Background: Infants born small for gestational age (SGA) usually show catch-up growth during the first few years of post-natal life. However, some infants remain small and little is known about the factors governing their growth failure. IGF-I receptor mutations account for a minority of cases therefore we have initiated an assessment of signalling molecules downstream of the receptor.
Method: Skin biopsies were obtained with local ethics approval from healthy children (n=3) and SGA children without post natal catch up growth (n=3). Fibroblasts were isolated and serum starved at sub-confluence for 24 h. Cells were then stimulated with IGF-I (100 ng/ml) for 0, 15 and 30 min.

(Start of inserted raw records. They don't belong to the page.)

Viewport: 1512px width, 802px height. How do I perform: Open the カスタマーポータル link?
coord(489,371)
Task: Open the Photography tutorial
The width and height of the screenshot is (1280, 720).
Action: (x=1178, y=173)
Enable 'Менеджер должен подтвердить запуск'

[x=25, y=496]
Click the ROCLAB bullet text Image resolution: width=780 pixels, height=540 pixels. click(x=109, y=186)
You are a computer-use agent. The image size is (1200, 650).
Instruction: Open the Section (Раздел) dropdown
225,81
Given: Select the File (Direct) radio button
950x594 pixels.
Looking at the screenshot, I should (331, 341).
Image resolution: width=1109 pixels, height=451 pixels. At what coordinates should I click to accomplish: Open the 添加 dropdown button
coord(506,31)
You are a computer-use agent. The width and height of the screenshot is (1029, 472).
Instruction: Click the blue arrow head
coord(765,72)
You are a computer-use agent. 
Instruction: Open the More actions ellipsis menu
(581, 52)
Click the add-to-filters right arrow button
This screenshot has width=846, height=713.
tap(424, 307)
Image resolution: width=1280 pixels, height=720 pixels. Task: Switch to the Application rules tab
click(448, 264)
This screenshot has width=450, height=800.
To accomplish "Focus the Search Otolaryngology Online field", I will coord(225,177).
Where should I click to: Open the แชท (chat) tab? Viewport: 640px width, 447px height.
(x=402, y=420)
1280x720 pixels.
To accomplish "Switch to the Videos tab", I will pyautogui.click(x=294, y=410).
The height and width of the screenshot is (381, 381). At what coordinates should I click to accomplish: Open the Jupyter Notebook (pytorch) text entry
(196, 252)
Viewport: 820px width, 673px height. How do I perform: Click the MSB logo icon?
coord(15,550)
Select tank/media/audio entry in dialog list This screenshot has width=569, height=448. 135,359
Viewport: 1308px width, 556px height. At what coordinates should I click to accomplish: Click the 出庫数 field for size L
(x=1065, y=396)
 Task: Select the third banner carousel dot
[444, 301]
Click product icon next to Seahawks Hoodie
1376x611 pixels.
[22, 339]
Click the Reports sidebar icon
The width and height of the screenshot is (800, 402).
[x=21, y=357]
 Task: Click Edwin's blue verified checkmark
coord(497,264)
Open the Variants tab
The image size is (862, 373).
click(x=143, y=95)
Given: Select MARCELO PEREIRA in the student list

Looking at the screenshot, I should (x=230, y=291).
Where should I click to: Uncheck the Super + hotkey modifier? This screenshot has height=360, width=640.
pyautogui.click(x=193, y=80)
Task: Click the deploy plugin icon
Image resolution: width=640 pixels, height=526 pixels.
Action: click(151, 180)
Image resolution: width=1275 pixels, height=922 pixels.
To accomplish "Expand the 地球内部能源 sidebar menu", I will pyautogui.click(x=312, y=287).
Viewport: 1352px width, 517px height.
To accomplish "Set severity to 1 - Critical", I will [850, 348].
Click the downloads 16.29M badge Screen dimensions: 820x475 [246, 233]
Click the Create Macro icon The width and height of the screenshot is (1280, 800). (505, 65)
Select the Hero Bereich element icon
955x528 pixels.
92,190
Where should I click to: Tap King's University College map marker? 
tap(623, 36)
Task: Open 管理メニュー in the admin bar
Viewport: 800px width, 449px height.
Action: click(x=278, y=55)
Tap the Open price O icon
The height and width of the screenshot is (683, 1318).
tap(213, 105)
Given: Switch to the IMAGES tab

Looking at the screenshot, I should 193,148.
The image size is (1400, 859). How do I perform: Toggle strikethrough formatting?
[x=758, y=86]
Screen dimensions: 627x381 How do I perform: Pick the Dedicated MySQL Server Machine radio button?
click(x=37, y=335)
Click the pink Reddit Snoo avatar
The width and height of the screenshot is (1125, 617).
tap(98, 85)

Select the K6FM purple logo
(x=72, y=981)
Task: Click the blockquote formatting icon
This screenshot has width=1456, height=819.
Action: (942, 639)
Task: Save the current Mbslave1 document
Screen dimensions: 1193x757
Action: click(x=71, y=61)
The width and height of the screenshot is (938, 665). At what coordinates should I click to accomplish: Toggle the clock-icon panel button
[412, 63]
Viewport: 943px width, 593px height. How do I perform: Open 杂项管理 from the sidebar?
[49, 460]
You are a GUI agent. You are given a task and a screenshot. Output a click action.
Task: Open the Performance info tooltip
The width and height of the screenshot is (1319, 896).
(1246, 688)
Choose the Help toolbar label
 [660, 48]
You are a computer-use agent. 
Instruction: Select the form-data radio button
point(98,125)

The expression and activation of the signalling molecules, Akt and MAPK, were assessed by western blotting using antibodies that recognise either the total or activated isoforms of these proteins.
Results: Akt and MAPK were present in cells from both control and SGA children. Activation of MAPK appeared to be similar in these two cell types, however analysis of Akt activation revealed a different pattern of IGF-I stimulated Akt phosphorylation in cells from normal compared to SGA children. Further investigations demonstrated that the different isoforms which are known to have different cellular functions, are differentially activated in cells from SGA children.
Conclusion: IGF-I signalling pathways appear to be altered in SGA children without post natal catch up growth. This may be indicative of a causative factor for post natal growth retardation, or a cellular response/compensatory mechanism to the retarded growth seen in these children.